Remix.run Logo
zelphirkalt 3 days ago

Reading lines from a file and handling the strings in memory is what made me stop using it after a 3rd day of advent of code one year. I simply couldn't find a good solution, without a massive excursion into how to use the pad. Such a supposedly simple thing like reading a complete line from a file, yet it stopped me completely. Of course I could have "cheated" and put the input right into the program, but I wanted to learn Forth, so I thought I should be able to do this ...

Later I read, that GForth 1.0 should have more string handling words, but then I already had lost hope to find an easy solution. Don't get me wrong, learning the little bit of Forth that I did learn, it was quite interesting, and I would have liked to progress more. I think I also lost hope, because I couldn't see how this stack system would ever be able to handle multi-core and persistent data structures. Things that I have come to use in other niche languages. Also that some projects/libraries are one-man shows/bus factor 1, and the maintainers have stopped developing them. They are basically stale and made by people, which significantly more understanding than any beginner will have for a long time.

I guess to really learn it, one has to read one of the often recommended books and have a lot of patience, until one gets to any parts, where one learns simple things like reading a file line by line.

alexisread 3 days ago | parent | next [-]

You should be able to dive in quickly using the very nice forthkit, which finishes with a working shell / REPL:

https://github.com/tehologist/forthkit

It is an implementation of eforth, a portable forth:

http://www.exemark.com/FORTH/eForthOverviewv5.pdf

kragen 3 days ago | parent | prev | next [-]

I think mostly learning Forth is like learning any other programming language (or, better said, programming environment): you learn by doing it. Books can be a useful complement to practice, but practice is how you learn to do things. You can't learn to do things by reading.
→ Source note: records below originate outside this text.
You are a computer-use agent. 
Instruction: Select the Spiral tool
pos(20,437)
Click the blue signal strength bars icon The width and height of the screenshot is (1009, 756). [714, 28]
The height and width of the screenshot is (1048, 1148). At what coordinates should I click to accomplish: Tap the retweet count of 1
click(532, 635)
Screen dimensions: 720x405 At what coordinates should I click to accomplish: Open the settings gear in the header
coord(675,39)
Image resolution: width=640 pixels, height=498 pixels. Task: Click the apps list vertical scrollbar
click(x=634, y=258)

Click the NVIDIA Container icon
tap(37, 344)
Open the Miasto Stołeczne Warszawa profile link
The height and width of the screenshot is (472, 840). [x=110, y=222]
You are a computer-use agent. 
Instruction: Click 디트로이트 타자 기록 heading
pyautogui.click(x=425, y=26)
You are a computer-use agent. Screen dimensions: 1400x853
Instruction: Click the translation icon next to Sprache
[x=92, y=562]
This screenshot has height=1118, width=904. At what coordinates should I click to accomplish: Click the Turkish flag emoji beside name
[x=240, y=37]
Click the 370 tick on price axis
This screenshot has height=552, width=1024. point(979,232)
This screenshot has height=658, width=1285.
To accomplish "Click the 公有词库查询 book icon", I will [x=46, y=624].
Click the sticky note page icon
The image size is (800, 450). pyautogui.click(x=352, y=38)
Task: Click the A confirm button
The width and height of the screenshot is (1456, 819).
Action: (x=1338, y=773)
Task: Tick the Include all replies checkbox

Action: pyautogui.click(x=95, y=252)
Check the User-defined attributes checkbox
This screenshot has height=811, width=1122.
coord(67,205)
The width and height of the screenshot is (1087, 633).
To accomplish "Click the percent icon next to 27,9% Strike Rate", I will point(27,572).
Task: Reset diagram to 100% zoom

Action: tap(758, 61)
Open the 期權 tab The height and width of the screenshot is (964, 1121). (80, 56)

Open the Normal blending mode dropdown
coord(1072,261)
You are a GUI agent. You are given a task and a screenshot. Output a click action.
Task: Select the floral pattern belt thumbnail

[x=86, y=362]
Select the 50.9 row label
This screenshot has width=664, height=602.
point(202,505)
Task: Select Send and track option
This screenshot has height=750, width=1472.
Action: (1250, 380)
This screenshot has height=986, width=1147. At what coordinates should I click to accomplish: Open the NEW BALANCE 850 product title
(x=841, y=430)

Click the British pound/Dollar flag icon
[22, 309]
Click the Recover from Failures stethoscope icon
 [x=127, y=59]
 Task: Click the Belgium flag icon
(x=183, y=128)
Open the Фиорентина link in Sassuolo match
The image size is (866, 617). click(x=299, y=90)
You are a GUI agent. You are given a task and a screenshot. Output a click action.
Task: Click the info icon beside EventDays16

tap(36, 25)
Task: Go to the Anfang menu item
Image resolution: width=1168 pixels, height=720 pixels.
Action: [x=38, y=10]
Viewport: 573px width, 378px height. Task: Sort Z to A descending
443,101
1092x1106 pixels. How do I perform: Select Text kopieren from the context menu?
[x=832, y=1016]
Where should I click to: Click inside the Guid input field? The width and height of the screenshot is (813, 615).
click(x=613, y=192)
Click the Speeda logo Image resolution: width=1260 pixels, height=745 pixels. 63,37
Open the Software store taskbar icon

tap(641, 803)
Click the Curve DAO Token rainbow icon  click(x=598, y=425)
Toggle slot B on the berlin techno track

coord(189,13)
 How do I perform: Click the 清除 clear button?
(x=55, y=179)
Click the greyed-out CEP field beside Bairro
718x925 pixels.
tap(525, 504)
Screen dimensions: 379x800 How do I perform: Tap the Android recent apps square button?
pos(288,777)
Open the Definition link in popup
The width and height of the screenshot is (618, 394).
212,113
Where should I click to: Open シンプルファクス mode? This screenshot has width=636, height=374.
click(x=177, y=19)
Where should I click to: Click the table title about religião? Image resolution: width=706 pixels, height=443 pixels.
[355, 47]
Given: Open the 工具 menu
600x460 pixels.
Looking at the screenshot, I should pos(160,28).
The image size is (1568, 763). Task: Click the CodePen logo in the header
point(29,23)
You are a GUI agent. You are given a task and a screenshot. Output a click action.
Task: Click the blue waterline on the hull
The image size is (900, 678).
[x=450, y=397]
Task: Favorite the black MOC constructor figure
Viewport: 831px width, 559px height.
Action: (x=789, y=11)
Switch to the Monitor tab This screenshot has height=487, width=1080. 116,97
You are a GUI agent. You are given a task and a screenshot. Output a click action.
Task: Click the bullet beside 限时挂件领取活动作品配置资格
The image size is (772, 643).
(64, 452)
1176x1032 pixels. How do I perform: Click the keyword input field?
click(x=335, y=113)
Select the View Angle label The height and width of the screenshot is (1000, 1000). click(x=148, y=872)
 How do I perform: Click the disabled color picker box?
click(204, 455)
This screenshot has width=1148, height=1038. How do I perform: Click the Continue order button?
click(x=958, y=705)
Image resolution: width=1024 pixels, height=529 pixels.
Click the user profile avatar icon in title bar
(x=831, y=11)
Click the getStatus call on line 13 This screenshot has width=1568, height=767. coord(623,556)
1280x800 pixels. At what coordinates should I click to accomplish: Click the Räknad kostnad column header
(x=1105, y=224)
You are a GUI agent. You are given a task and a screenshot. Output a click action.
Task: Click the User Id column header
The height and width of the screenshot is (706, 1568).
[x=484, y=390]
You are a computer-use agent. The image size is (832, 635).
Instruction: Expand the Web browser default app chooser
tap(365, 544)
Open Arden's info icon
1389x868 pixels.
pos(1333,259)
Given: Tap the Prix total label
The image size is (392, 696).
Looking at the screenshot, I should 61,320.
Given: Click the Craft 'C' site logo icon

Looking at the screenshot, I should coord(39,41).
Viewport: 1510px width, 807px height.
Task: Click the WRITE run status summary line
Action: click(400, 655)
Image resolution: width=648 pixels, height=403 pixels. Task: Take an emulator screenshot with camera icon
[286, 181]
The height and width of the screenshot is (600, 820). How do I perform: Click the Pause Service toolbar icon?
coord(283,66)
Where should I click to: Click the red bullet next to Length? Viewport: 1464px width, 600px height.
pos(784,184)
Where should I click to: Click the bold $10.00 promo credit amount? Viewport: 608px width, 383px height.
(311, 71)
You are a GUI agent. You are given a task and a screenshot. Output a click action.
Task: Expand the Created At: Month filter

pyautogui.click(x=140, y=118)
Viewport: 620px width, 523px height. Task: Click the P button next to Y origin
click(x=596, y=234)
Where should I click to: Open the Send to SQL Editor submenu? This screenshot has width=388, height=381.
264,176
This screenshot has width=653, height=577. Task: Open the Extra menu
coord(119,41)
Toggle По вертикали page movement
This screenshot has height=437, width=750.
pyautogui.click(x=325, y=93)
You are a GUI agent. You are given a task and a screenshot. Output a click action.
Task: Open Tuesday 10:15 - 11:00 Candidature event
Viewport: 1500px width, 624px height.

As for string handling, in my limited experience, string handling in Forth is a lot like string handling in C; you have to allocate buffers and copy characters between them. memcpy is called move, and memset is called fill. You can use the pad if you want, but you can just as well create inbuf 128 allot and use inbuf. There are two big differences:

1. Forth doesn't have NUL-terminated strings like C does, because it's just as easy to return a pointer and a length from a subroutine as it would be to return just a pointer. This is generally a big win, preventing a lot of subtle and dangerous bugs. (Forth is generally more error-prone than C, but this is an exception.)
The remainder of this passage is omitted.